- Warren Buffett’s Berkshire Hathaway could be one of the biggest beneficiaries of tax reform, according to Barclays.
- Analysts estimate that its book value could rise by about $US37 billion because of the lower corporate tax rate.
- The tax cut reduces Berkshire’s deferred tax liability, which represents what it would owe the government if it sold its portfolio and took profits.
Warren Buffett’s Berkshire Hathaway could be one of the biggest beneficiaries of tax reform in the insurance sector, according to Barclays.
The company’s book value could increase by about $US37 billion, said Jay Gelb, an insurance analyst at Barclays, in a note on Monday. That’s $US10 billion more than what he estimated in a November note before the tax plan was finalised and signed.
Gelb estimated this because Berkshire would have a lower deferred tax liability, which represents what the company would owe the federal government if it sold its equity portfolio and took profits.
The Tax Cuts and Jobs Act, signed by President Trump in December, permanently cuts the corporate tax rate from 35% to 21%. This means Berkshire’s deferred tax liability – about $US78 billion – would fall because of the lower rate.
“We would view this magnitude of book value increase as favourable for BRK shares since it is generally valued based on price-to-book value,” Gelb said.
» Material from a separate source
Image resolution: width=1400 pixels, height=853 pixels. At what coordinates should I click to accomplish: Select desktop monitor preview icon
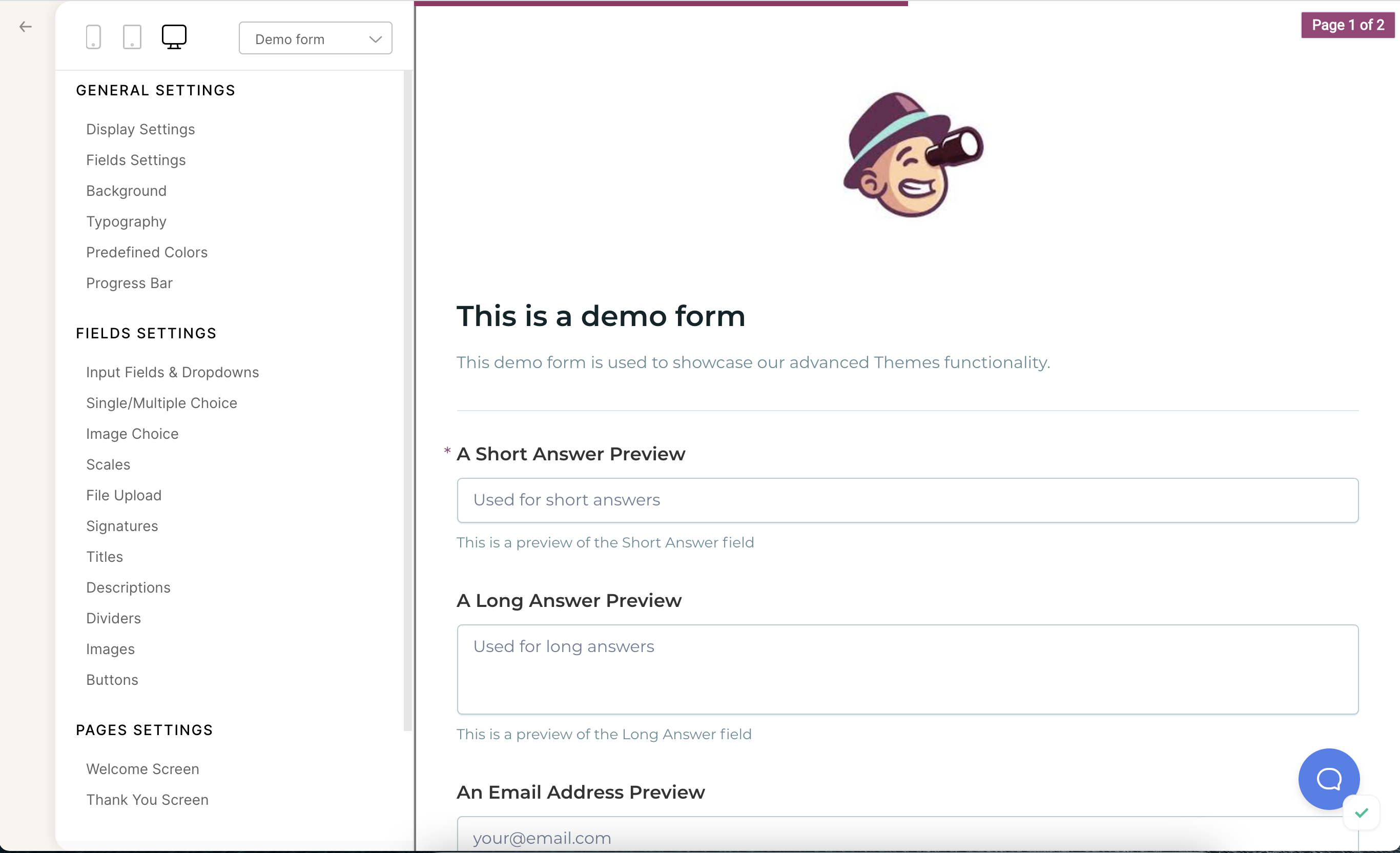pos(174,37)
He has a price target of $US357,000 on Berkshire’s A shares, about 19% more than where they opened for trading on Monday.
Berkshire Hathaway could also benefit from tax reform because its biggest investments are in the financials sector. Companies in this sector have historically paid the highest effective tax rate in the S&P 500, according to Wells Fargo. That could be a boon for some companies in the share of Berkshire’s public portfolio – about 40% – that’s in in financials.